The advance estimate of the seasonally adjusted trade deficit in goods widened to $90.6 billion in March from $87.1 billion in February, which was revised down from $88.0 billion in the monthly report on goods and services trade; it had been $86.7 in the prior advance estimate.
Goods exports rose 8.7% on the month ($11.4 billion) after falling 3.6% in February. In March, there was a 15.3% jump in consumer goods exports, and a 10.1% increase in industrial supplies exports. Capital goods exports rose 7.3% after a 5.9% drop in February. From a year earlier, goods exports were up 11.5% in March.
Imports rose 6.8% ($14.9 billion) after falling 1.0% in February, and were up 20.6% from a year earlier. Capital goods imports rose 5.7% on the month; industrial supplies 7.6%, and consumer goods 7.0%.

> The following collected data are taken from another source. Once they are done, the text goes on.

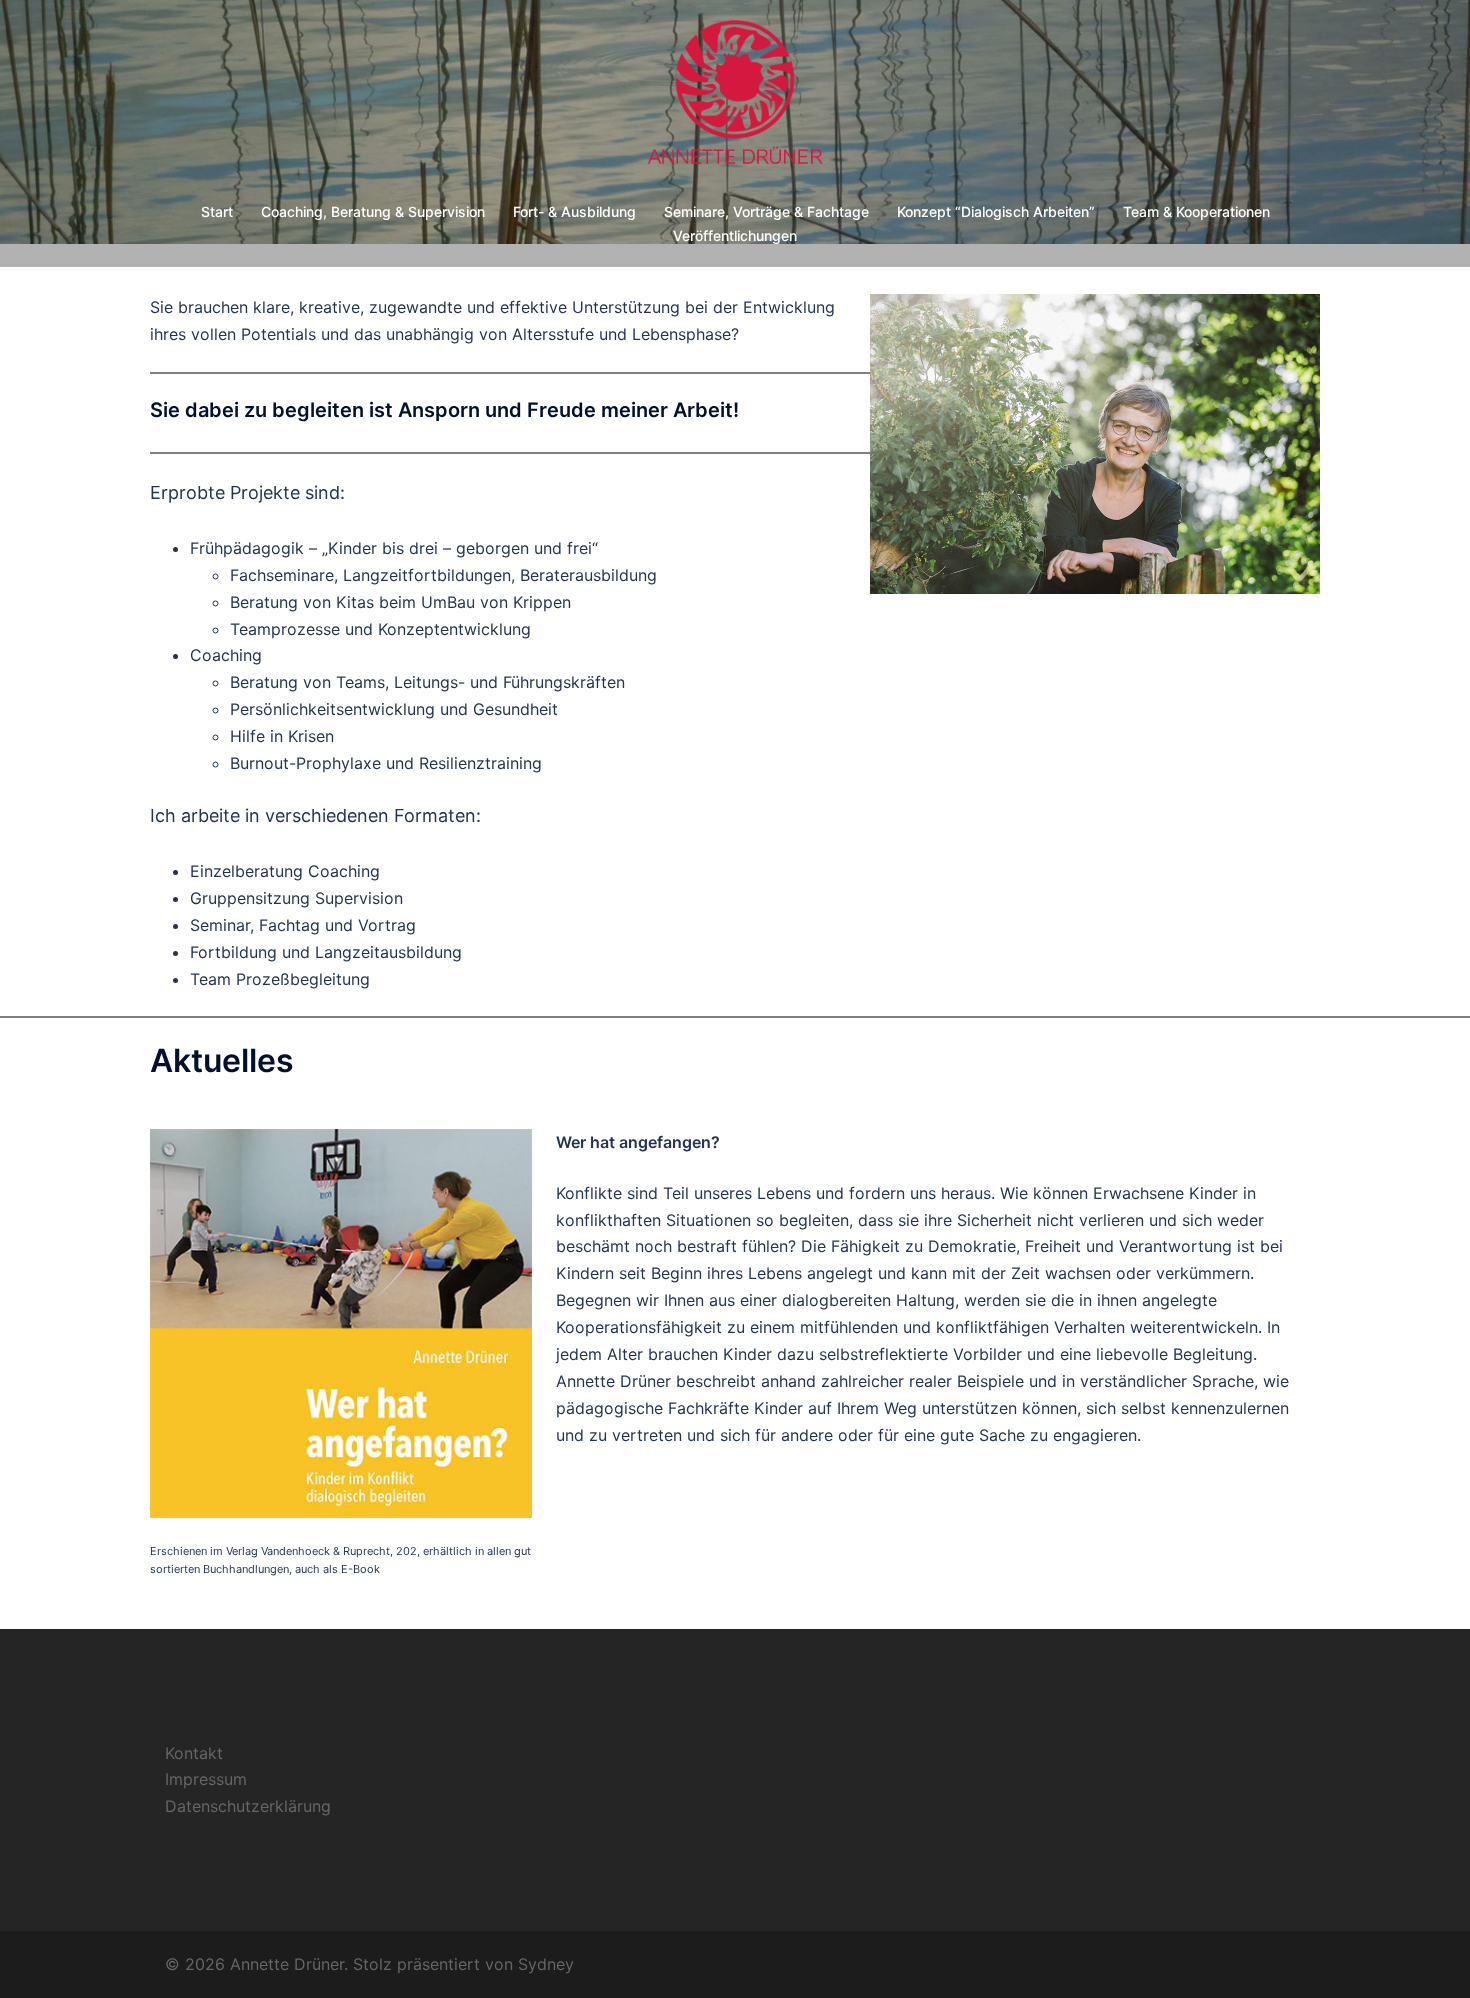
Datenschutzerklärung (248, 1806)
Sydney (546, 1964)
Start (217, 211)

The goods trade deficit has ballooned during the pandemic. Stimulus has kept American consumers spending through the pandemic, but restrictions on high-contact industries have diverted consumer spending from domestically-produced services to goods, much of which are imported. US exports are more weighted toward industrial goods than imports, and extreme economic uncertainty weighed on capital spending by foreign businesses and US goods exports.
In March, we see exports of capital goods and industrial supplies jumping; global manufacturing is recovering rapidly and manufacturers and wholesalers are trying to rebuild inventories depleted during the last year’s supply chain disruptions; this is fueling a rapid recovery in demand for capital and intermediate manufactured goods.
The goods deficit will show up as a drag on GDP in the first quarter of 2021, but the goods deficit will start to shrink by the end of 2021 and into 2022. As the pandemic comes under control in the United States, American consumers will spend less on imported goods, shrinking imports; and foreigners will buy more US exports as their economies recover further.